Japan’s Prime Minister, Yukio Hatoyama, is having a tough time. The popularity of his cabinet has fallen to the high 30s/low 40s from previously unsustainable, stratospheric heights — but structural change has costs, and I remain optimistic that Democracy 2.0 is taking over in Japan.
I think that we are seeing serious rewiring of Japan’s political system which is essential if Japan’s bureaucrat-dominated state is going to become more sensitive not only to voter preferences but also to new realities in the international system.
One rarely sees positive stuff in the American press about Hatoyama — particularly as he has been tearing off the left hand, middle fingernail of the American Leviathan with an effort to stop an expensive and controversial US Marine air station from moving from one part of Okinawa island to another. Overall, Hatoyama’s resistance about the Futenma Base shouldn’t be more than a small blip in the overall US-Japan strategic and economic relationship, but it’s that middle finger nail — and Japan’s boldness has been ticking off a number of US policymakers.
Another group that is ticked off as their fingernails are pulled back, one by one, are Japan’s bureaucrats.
Today, in a terrific piece by the New York Times‘ Martin Fackler, Hatoyama is portrayed as a potentially historically successful and significant leader.
Fackler writes:
Since ending the Liberal Democrats’ nearly unbroken 54-year grip on power in last summer’s election, Mr. Hatoyama’s Democratic Party has proclaimed its top mission to be changing the way the country is governed by a process that is commonly called “escaping the bureaucracy.” The aim is to make Japan’s political system more responsive by ending more than a century of de facto rule by elite career bureaucrats at Tokyo’s central ministries, and empowering democratically elected politicians instead.
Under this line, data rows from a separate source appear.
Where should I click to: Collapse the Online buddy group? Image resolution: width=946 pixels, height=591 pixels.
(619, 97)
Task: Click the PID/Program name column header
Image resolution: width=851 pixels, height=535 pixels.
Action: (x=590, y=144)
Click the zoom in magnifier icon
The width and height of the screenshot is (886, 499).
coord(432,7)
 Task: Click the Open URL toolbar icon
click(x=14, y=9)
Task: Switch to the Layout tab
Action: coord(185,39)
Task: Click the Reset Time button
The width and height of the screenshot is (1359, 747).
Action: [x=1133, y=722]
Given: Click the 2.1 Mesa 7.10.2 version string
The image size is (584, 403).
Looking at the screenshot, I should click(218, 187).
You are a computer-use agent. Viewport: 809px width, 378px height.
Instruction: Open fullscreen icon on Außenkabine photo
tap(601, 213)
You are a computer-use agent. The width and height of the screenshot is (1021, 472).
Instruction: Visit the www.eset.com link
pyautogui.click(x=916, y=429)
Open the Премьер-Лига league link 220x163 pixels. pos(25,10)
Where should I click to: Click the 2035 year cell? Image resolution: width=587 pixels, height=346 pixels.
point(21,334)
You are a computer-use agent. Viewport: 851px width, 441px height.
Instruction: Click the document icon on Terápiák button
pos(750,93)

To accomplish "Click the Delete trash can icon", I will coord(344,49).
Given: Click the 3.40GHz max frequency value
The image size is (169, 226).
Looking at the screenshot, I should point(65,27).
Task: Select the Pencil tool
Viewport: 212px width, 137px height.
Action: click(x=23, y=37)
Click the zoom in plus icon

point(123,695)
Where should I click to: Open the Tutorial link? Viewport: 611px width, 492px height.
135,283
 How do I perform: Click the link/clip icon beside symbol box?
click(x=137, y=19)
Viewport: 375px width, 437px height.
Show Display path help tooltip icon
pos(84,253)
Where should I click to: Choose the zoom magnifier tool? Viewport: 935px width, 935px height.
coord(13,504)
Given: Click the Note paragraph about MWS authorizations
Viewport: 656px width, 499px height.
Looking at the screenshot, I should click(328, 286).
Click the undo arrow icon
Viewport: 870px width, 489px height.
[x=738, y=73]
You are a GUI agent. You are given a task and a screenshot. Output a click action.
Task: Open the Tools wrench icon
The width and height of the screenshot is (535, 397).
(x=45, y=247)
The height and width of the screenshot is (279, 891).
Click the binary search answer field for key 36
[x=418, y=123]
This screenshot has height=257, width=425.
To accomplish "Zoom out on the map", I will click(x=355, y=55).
It has already made considerable progress, say political experts, who caution that the battle is far from won. The Hatoyama administration has put teams of lawmakers in charge of daily operations at the ministries, which long ran Japan with backroom decision-making. It has centralized the appointment and promotion of top officials in the prime minister’s office, and forced out recalcitrant top officials.
To put its imprint on spending decisions, the government will hold a second high-profile search for hidden waste in ministry budgets next month. The first one, last autumn, which cut some $7 billion in spending, offered an unprecedented public spectacle of Parliament members grilling squirming bureaucrats, turning the tables on the powerful pooh-bahs who had long called the shots.
“The bureaucrats created a very centralized system that has become out of date, and unable to react to the world’s changes,” Kazuhiro Haraguchi, the minister of internal affairs, said in an interview. “We need a system that serves the people, not the bureaucracy and entrenched interest groups.”
I agree that the jury is still out — but those doubting Hatoyama need to tread carefully because this seems to be a leader and party that clearly recognizes that inertia and incrementalism as policy drivers would be a disaster for Japan. They see this as a time of historical discontinuity — and Japan really needs to change — rather than just faking it as it did in the past.
Particularly powerful in this article was Japan expert Karel van Wolferen‘s assessment:
“What is happening is nothing short of revolutionary,” said Karel van Wolferen, a professor of comparative politics at the University of Amsterdam who wrote a 1995 best-selling critique of the Japanese system, “The System That Makes Japanese Unhappy,” which zeroed in on the unresponsive elite as a core national problem. A half year of Hatoyama has produced more change than an entire year of Obama.”
To be fair to President Obama who also has had an up and down year, securing comprehensive health care reform — even if not satisfactory to a big slug of Americans — is a huge accomplishment, putting him in the top tier of all presidents who have tried the same over the last century.
But I understand van Wolferen’s essential point: Hatoyama — with his own shadow shogun Ichiro Ozawa — is reconfiguring the architecture of the Japanese political order.
— Steve Clemons
Ed. Note: Hat tip to TWN’s favorite newshound Daniel Lippman.